Exercise description
In the records below, find the line containing "1344x896 pixels.". Restate it and all the lines after it exactly, and omit the rest.
________________________
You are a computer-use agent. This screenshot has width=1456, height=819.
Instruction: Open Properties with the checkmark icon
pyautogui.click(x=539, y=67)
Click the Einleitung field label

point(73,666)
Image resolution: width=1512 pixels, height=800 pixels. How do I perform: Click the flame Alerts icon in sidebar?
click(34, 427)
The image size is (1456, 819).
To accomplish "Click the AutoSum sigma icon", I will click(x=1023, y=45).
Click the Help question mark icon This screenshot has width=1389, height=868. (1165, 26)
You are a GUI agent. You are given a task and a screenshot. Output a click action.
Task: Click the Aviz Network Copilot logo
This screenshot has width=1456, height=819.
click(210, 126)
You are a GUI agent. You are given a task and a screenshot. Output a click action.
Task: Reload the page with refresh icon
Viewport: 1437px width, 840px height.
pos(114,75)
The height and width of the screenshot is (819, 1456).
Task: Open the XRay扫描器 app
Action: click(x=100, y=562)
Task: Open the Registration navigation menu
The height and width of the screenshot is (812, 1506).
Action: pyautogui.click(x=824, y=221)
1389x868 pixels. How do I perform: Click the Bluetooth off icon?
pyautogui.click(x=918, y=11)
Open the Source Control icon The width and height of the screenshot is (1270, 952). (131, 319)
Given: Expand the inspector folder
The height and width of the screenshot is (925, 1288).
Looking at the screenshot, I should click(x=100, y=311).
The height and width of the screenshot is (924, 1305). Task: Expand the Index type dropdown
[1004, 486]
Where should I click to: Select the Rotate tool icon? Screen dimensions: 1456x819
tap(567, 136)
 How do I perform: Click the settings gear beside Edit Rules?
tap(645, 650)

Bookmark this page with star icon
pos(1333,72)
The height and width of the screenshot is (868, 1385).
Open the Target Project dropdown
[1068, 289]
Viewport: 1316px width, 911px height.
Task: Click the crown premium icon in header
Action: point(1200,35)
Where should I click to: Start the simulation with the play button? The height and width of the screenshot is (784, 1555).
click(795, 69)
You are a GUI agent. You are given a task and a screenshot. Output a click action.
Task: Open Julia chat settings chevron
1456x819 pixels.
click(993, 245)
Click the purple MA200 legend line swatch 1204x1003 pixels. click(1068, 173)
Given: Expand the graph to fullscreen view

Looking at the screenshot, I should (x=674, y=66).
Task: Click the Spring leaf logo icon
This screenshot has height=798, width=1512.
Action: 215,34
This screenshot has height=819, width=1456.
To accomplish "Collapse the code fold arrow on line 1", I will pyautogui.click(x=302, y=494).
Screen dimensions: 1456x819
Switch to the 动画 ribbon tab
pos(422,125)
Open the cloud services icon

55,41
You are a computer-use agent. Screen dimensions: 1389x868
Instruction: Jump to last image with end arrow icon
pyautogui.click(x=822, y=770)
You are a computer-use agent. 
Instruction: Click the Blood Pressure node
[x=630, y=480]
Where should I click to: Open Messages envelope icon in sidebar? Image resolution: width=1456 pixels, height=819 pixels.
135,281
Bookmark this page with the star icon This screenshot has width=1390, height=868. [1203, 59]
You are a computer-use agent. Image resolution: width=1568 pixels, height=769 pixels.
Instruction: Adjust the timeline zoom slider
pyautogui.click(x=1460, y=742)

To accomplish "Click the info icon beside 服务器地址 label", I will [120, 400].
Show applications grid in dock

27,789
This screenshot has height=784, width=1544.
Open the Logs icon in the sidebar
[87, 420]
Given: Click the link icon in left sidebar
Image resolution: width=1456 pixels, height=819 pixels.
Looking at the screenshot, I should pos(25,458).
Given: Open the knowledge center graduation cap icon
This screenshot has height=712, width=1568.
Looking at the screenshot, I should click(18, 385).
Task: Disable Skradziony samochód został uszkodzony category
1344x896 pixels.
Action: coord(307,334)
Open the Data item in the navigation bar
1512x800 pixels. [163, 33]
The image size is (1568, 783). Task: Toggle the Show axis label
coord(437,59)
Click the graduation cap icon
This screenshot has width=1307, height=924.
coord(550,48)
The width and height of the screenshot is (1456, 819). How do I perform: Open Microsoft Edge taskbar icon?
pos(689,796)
________________________
Task solution
1344x896 pixels.
Action: coord(307,334)
Open the Data item in the navigation bar
1512x800 pixels. [163, 33]
The image size is (1568, 783). Task: Toggle the Show axis label
coord(437,59)
Click the graduation cap icon
This screenshot has width=1307, height=924.
coord(550,48)
The width and height of the screenshot is (1456, 819). How do I perform: Open Microsoft Edge taskbar icon?
pos(689,796)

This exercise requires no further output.